Data Localization Compliance Strategy

For all the sound and fury GDPR generated last May, it’s really just the amuse-bouche for the data localization regulations to come. Cockroach Labs CEO Spencer Kimball details the reasons why regulations will proliferate like rabbits in the future. But it’s hard for database architects and administrators to plan for compliance against a hazy future. What can you do today to get compliant for tomorrow’s data localization legislation?

Many companies are responding to this challenge by simply abandoning regions in which they either did or hoped to do business. 74% of the Fortune 2000 companies included in a 2017 Accenture report said that they would exit, delay, or abandon entry into markets because of data localization regulations. The task of getting compliant is so difficult, they’re willing to leave money on the table. But that doesn’t have to be the case. There are a number of different compliance solutions, depending on what your database looks like now, and what changes you’re willing to make.

This blog will evaluate options for pursuing data localization compliance and provide useful guidance applicable to companies of every size, from every industry.

What is data localization?

There are a number of facets of data protection laws. Today, we’re looking at data localization specifically.

Data localization (often called ‘data sovereignty’ or ‘data residency’) refers to the laws that regulate the collection, storage, and transfer of user data. In essence, the existing data localization regulations (and those to come), require that data remain in specific locations.

Even GDPR touches upon data localization, albeit a bit indirectly. GDPR imposes restrictions on the transfer of personal data outside of the European Union or to countries which have been deemed to have data protection “adequacy”. Interestingly, this does not include the United States. While companies are allowed to transfer data out of the European Union, they can only do so with their customers’ explicit, informed consent.

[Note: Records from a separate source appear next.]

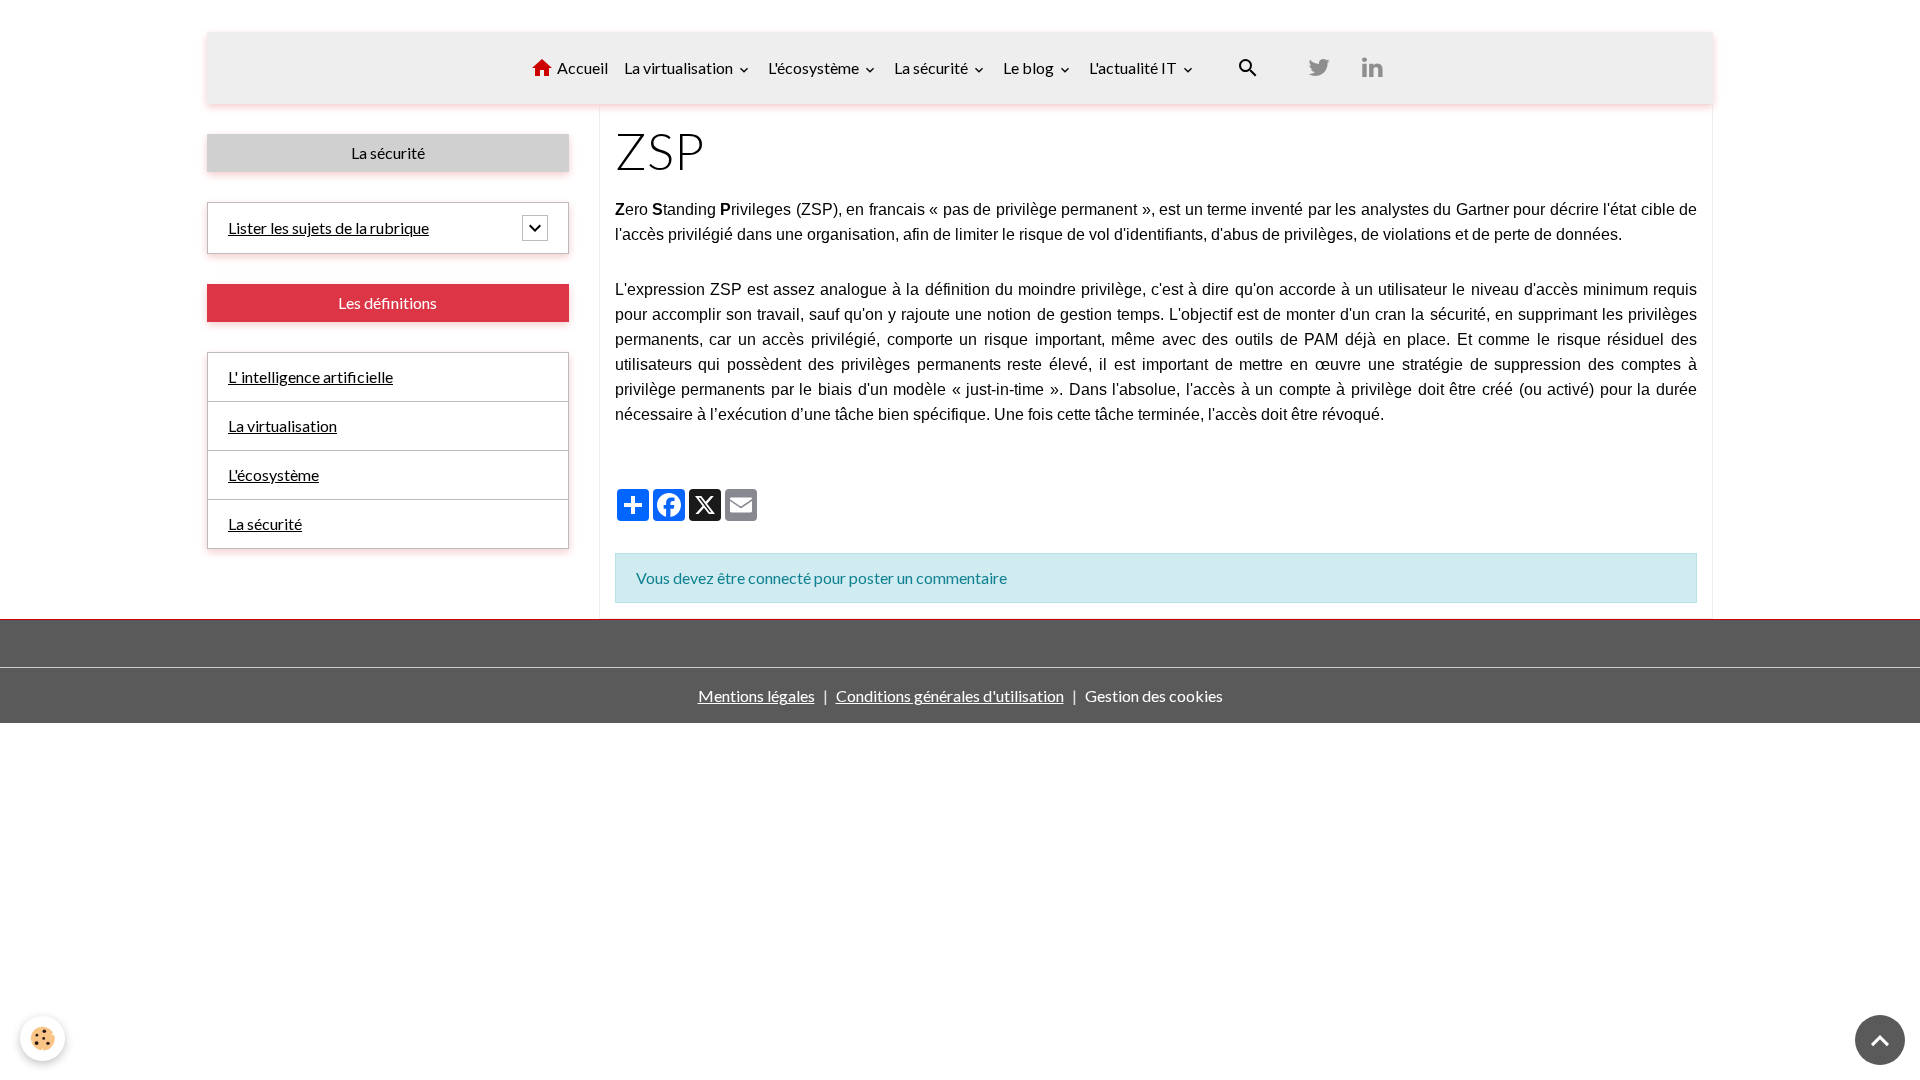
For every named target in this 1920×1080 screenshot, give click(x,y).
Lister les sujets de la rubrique (328, 227)
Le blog (1030, 67)
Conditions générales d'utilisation (950, 695)
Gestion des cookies (1154, 695)
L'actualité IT (1134, 67)
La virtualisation (680, 67)
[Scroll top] (1880, 1040)
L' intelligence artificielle (310, 376)
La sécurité (932, 67)
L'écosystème (815, 67)
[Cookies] (42, 1038)
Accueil (581, 67)
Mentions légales (756, 695)
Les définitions (387, 302)
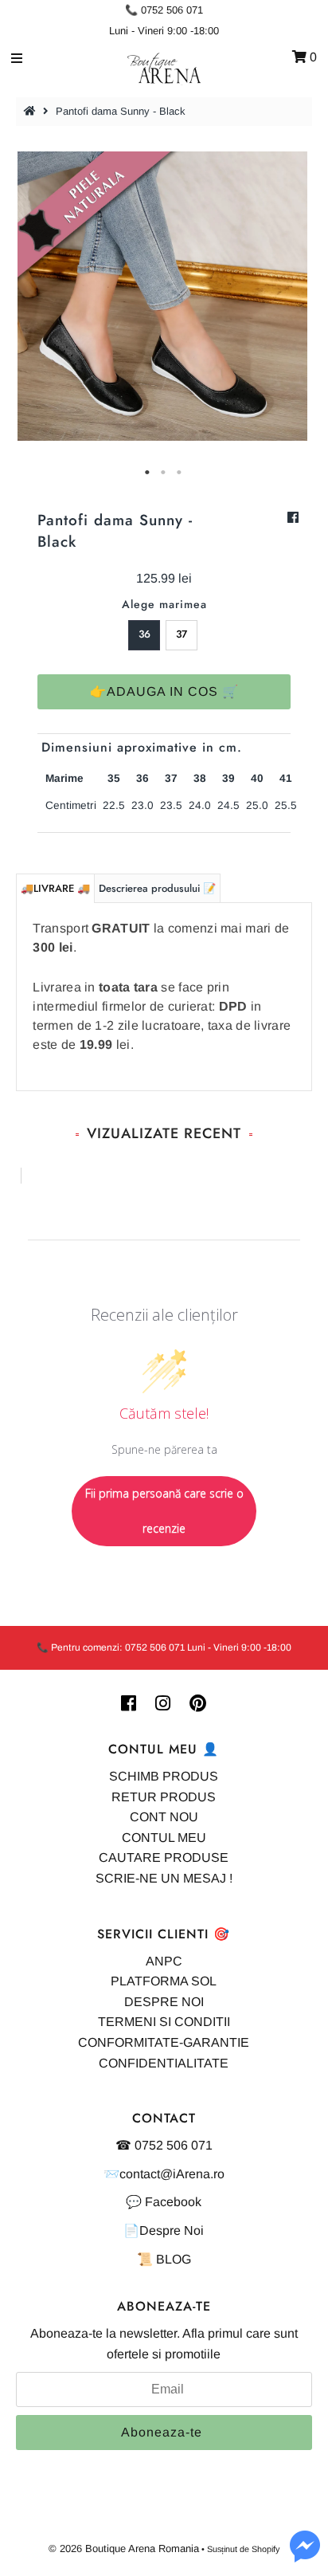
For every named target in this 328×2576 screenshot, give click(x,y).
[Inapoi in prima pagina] (32, 111)
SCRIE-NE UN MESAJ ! (164, 1878)
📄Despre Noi (163, 2230)
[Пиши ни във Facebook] (305, 2555)
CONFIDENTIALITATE (163, 2063)
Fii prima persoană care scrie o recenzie (164, 1511)
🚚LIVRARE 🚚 (55, 888)
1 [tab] (148, 473)
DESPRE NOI (164, 2002)
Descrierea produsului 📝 (157, 888)
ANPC (164, 1961)
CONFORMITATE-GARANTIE (163, 2042)
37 (181, 634)
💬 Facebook (163, 2202)
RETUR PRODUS (163, 1797)
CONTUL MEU (164, 1837)
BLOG (173, 2259)
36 (144, 634)
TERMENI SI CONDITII (164, 2021)
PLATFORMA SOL (164, 1981)
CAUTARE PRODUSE (163, 1857)
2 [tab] (164, 473)
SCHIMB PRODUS (163, 1776)
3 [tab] (180, 473)
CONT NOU (164, 1817)
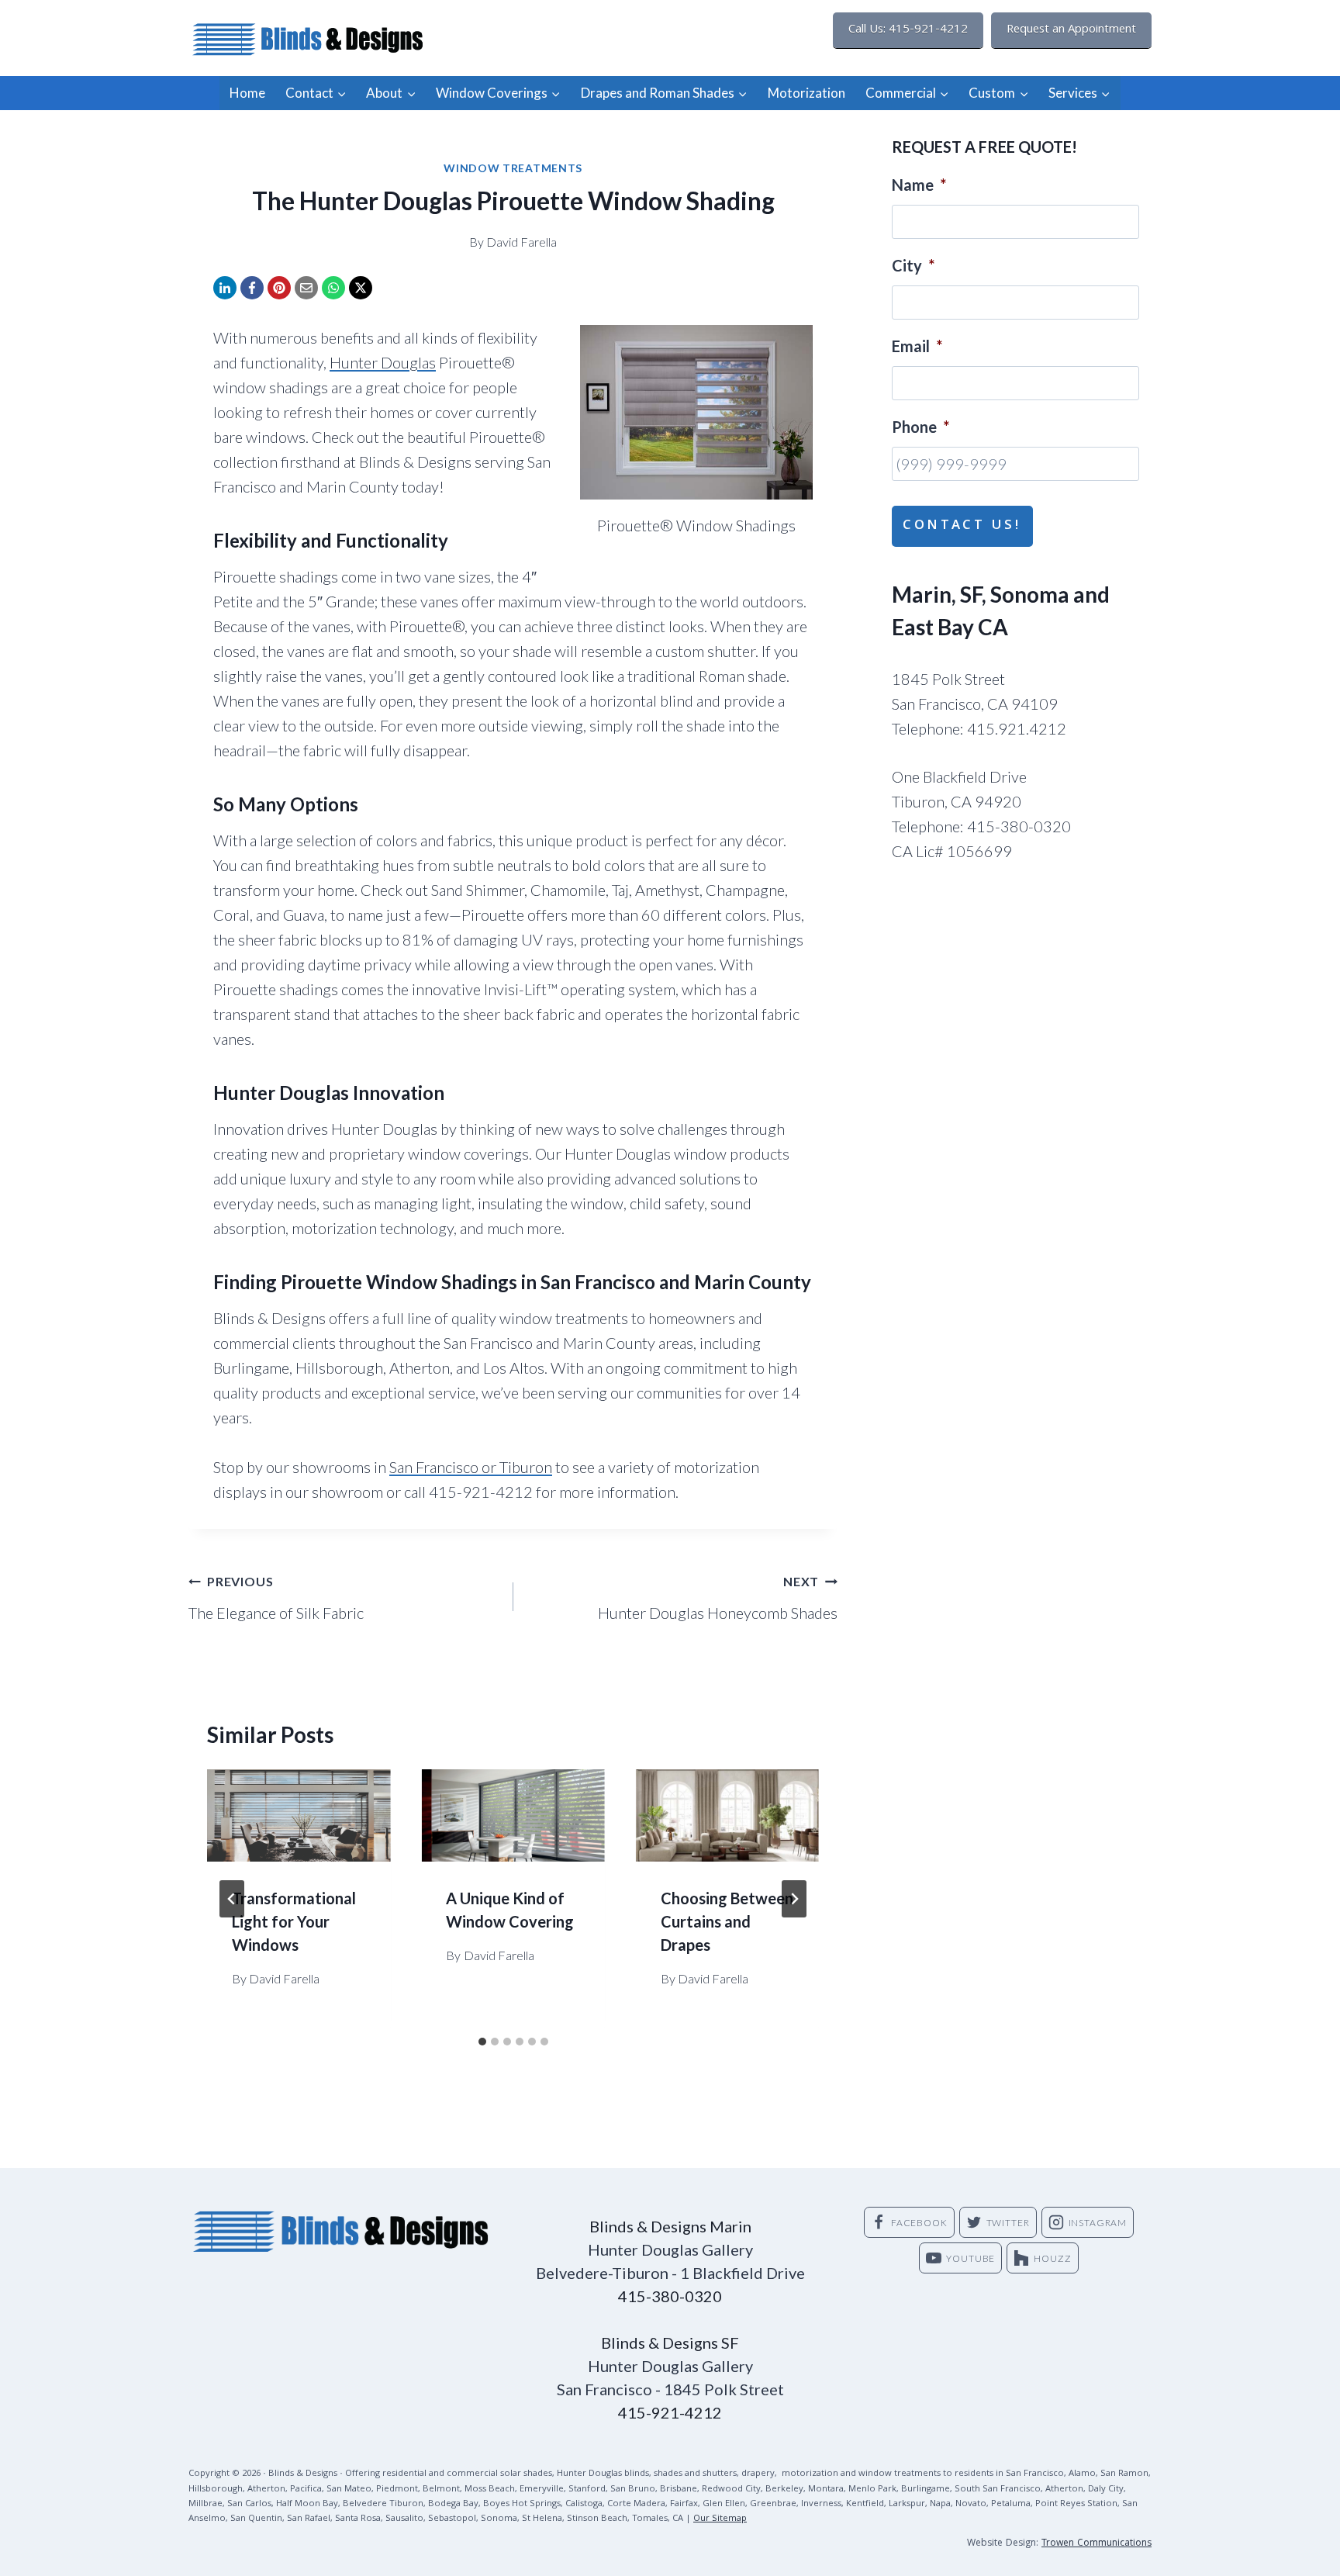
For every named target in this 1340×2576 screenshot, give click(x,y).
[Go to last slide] (231, 1898)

But this is just the beginning of data domiciling legislation, and it’s likely to become much stricter, with boundaries drawn that can’t be crossed by a user clicking an “I agree” button on a pop-up. This draconian future is where things get tricky. How do you prepare for that kind of compliance, and where will you house data when that future arrives?

3 Common Data Localization Compliance Options

There are many different species of database architecture. Each with their own nuanced capabilities and limitations. In this post, we’ll focus on two general database architectures: on-premise monolithic databases and distributed cloud vendor databases. The intention is to show what the path to compliance looks like from each of those starting points.

Option 1: Scale your monolithic database

Even the word ‘monolithic’ sounds like something from prehistoric times. The actual origin of a monolith is a ‘column formed from a single block of stone.’ It is tall, strong, and powerful. Monolithic databases were originally built in the early 1970s and they’re still valuable today, but because they require scaling up just one master node, they are difficult to scale horizontally.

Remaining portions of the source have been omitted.